Giving water to a baby as a replacement for formula or breast milk will fill their tummies with non-nutritious fluid and deprive them of the nutrition they actually need. An excessive amount of H2O may contribute to low weight gain and other health issues. When it comes to nursing infants, adding it to their diet can lead to a decreased milk supply of the mother.
It seems paradoxical, right? Nevertheless, it’s still a serious and dangerous possibility. The kidneys of a baby are not developed enough to process extra water. As a result, the kidneys may release the excessive H2O and sodium into their urine, which in turn can cause impaired brain function and dehydration.
When is IT OK to Give an Infant a Sippy Cup?
An infant typically begins learning to drink from a bottle in their sixth month of life, approximately. They ought to be able to do it entirely on their own by their first birthday.
An infant is ready to begin drinking water slowly when they acquire hand-eye coordination.
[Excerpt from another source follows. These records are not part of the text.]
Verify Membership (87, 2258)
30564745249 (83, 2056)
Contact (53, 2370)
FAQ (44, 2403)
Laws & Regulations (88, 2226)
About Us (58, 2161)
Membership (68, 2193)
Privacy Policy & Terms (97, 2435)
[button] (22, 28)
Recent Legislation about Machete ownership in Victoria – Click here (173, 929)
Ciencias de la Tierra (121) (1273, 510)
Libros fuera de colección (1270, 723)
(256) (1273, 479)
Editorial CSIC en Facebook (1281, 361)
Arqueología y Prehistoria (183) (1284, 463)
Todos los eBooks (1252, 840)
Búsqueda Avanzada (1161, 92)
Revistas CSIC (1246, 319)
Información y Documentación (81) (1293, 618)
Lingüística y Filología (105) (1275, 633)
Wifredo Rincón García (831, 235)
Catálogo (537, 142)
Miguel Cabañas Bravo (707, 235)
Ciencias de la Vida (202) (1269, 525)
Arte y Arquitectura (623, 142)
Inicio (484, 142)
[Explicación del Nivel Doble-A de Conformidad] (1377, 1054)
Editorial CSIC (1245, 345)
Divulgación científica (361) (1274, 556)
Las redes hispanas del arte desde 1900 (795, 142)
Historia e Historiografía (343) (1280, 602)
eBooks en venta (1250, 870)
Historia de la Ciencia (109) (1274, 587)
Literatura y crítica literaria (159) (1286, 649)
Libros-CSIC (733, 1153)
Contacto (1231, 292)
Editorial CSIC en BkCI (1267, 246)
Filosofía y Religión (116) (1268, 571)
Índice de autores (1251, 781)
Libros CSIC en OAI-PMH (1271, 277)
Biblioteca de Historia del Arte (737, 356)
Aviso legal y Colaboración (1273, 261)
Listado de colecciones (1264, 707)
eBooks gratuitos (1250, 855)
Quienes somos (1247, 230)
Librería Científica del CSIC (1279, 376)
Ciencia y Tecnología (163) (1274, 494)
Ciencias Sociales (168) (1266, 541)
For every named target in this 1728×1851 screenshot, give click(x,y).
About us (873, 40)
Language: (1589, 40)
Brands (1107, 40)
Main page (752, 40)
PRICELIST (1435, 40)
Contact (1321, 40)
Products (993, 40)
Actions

There are a few ways you can help them:
Research finds that infants learn by imitation.
Support your child in an upright position with constant supervision
Your infant might cough and splutter in the beginning.
Get a cup with handles
Preferably one that has a straw or soft spout.
A sippy can prove to be a great training tool that will help your child transition from nursing to bottle. But that’s how far their usability goes – sippy cups are not for longterm use. According to the president of the American Academy of Pediatric Dentistry, they are designed to help infants move on from bottles to regular cups, but are used for other purposes too frequently.
Children that drink sweet beverages for a prolonged period of time are at a higher risk of tooth decay. A sippy cup ought to contain nothing but water unless it is mealtime. When the child turns one year old, they ought to drink from an open cup.
Begin slowly. An infant’s body requires time to learn how to process H2O – just like with anything new. Take small steps.
Start off with one water-filled cap at a time. Pay attention to how your child reacts. Don’t replace their meals with it.
If an infant drinks too much of it, they will not get enough calories from solids, breastmilk or formula. It can also be troublesome for your breastmilk supply before you even start the weaning process.
As a child makes the transition from an all-liquid diet to a diet that has solid foods, limit their H2O intake to two to four oz per day. Infants that are quite fond of breastmilk may require less water or not even be interested in it at all.
Other infants might benefit from approximately six to eight oz of it per day. This can happen if the child is constipated or if the weather is too hot and humid.
Once your child turns one year old, they may drink it more freely. However, their H2O intake will still depend on whether or not they are still nursing and how frequently.
When they turn one year old, it is perhaps a good idea to start offering water and milk with meals as it can quench their thirst. However, again, the best thing would be to consult with your pediatrician and ask them how much of it should your child drink each day.
Just as it is the case with the majority of baby-related questions, this one doesn’t have quite a straightforward answer. As you can see, the answer depends on a variety of factors, such as the primary source of your child’s nutrition as well as the weather. Nevertheless, doing your own research and getting informed is a sign of great parenting.
Talk to your child’s pediatrician. When it comes to parenting, there are no stupid questions. Your family doctor will solve any dilemma you might have, but make sure to provide them with all the necessary info.